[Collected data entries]
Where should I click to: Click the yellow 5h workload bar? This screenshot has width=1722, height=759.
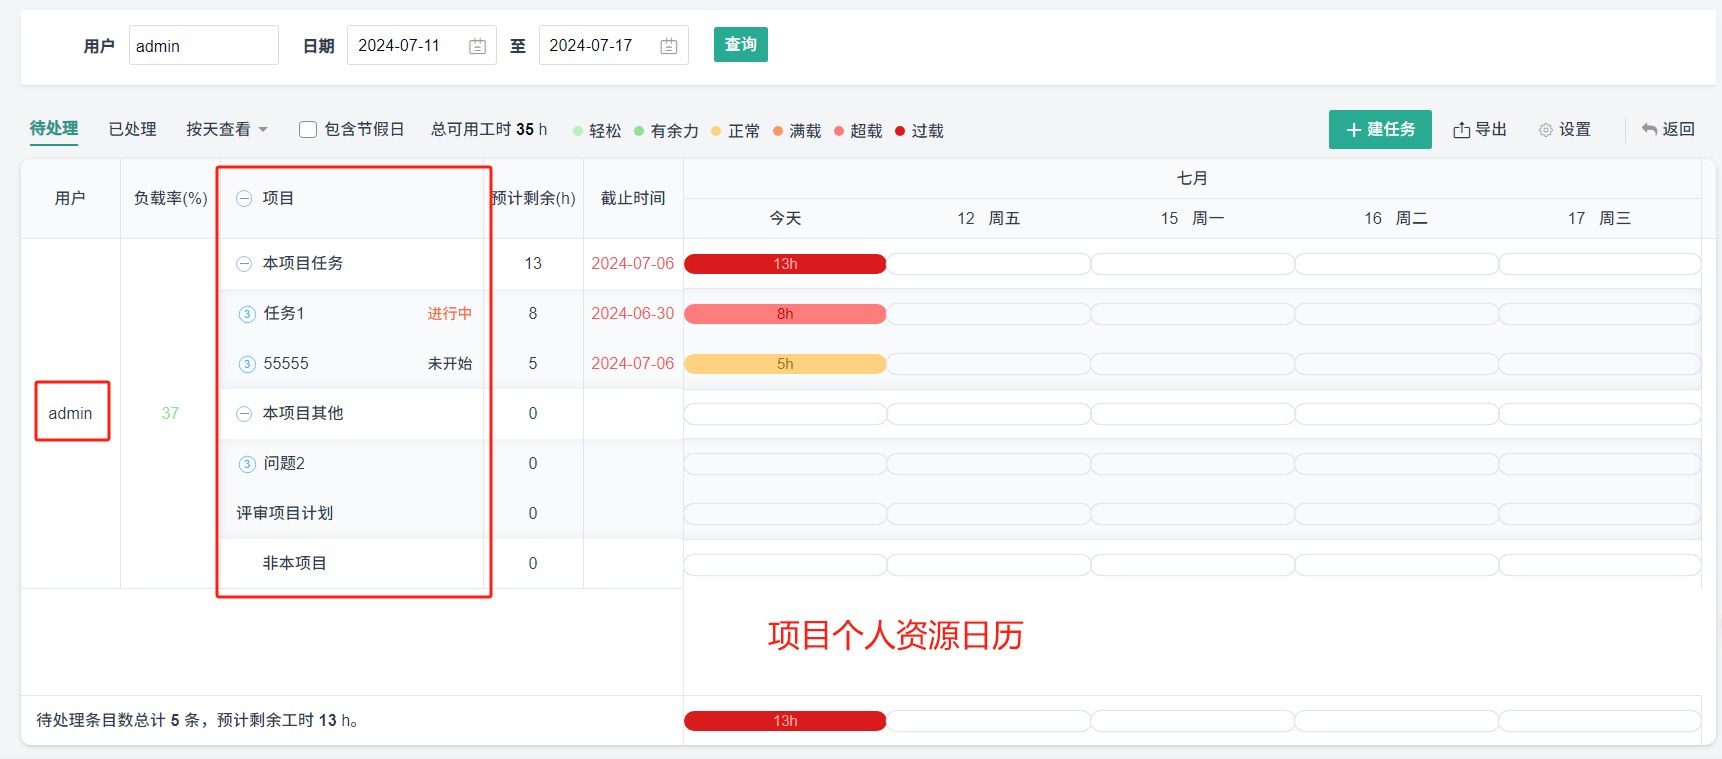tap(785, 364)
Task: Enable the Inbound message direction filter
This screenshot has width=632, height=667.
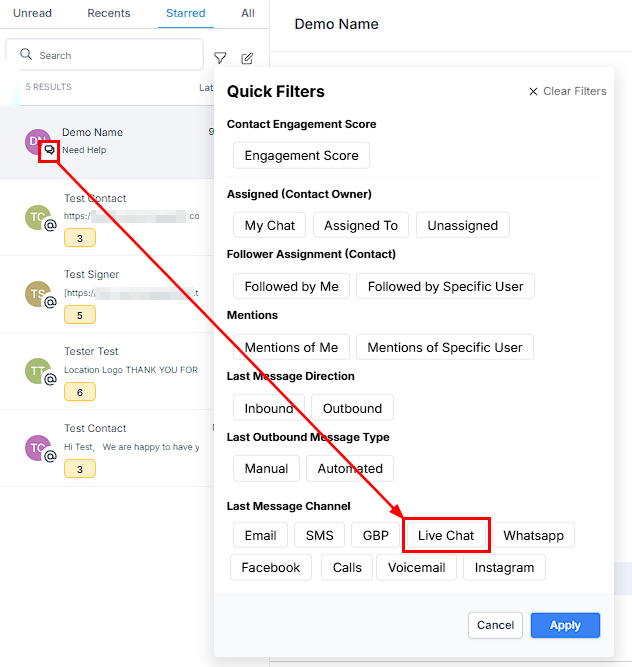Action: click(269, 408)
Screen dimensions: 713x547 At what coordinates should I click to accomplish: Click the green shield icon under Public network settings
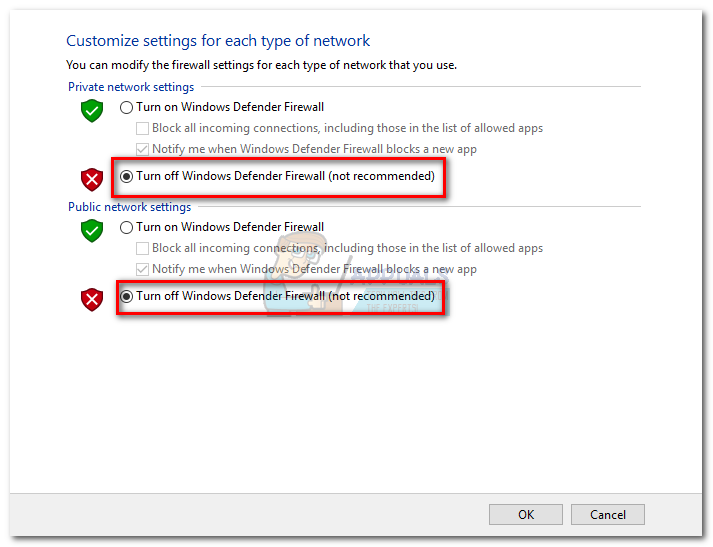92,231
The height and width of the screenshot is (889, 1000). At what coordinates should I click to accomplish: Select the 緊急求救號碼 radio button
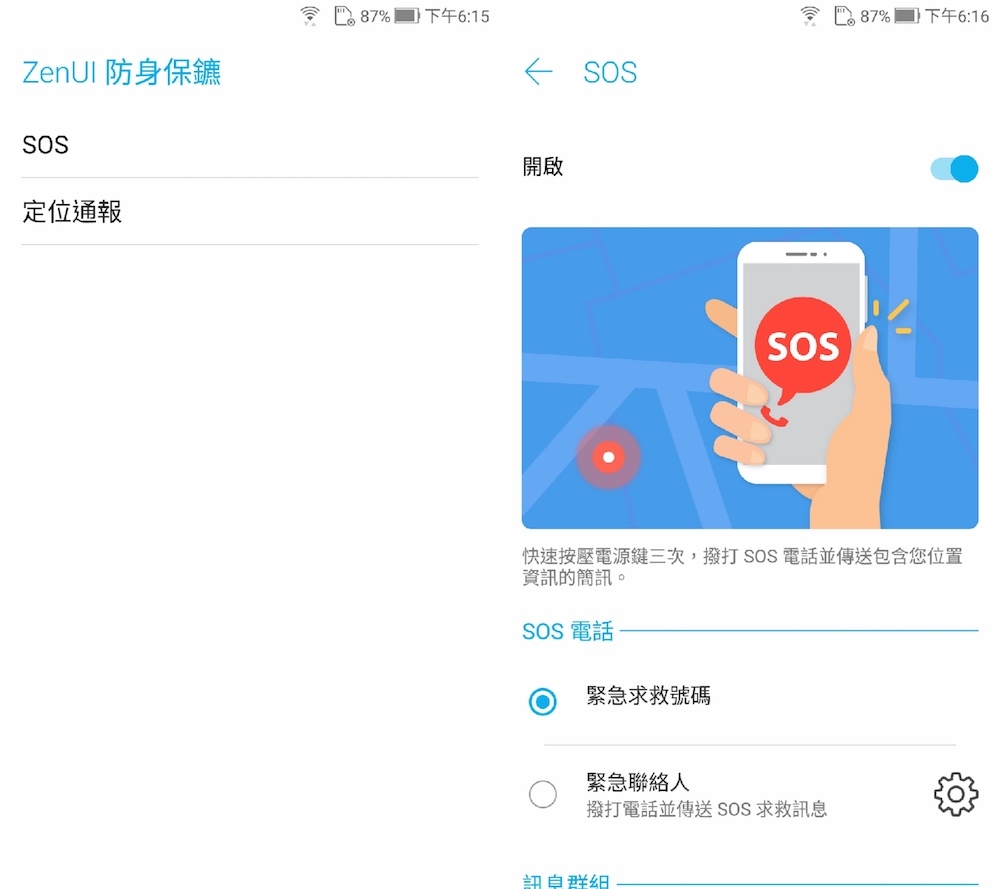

§ About this exercise: Copy nothing outside the span: please output the lines from the one with "Screen dimensions: 713x547" through the end of the entries above, and skip the pictures.

§ Result of this exercise:
Screen dimensions: 713x547 At what coordinates should I click to accomplish: Click the green shield icon under Public network settings
92,231
The height and width of the screenshot is (889, 1000). At what coordinates should I click to accomplish: Select the 緊急求救號碼 radio button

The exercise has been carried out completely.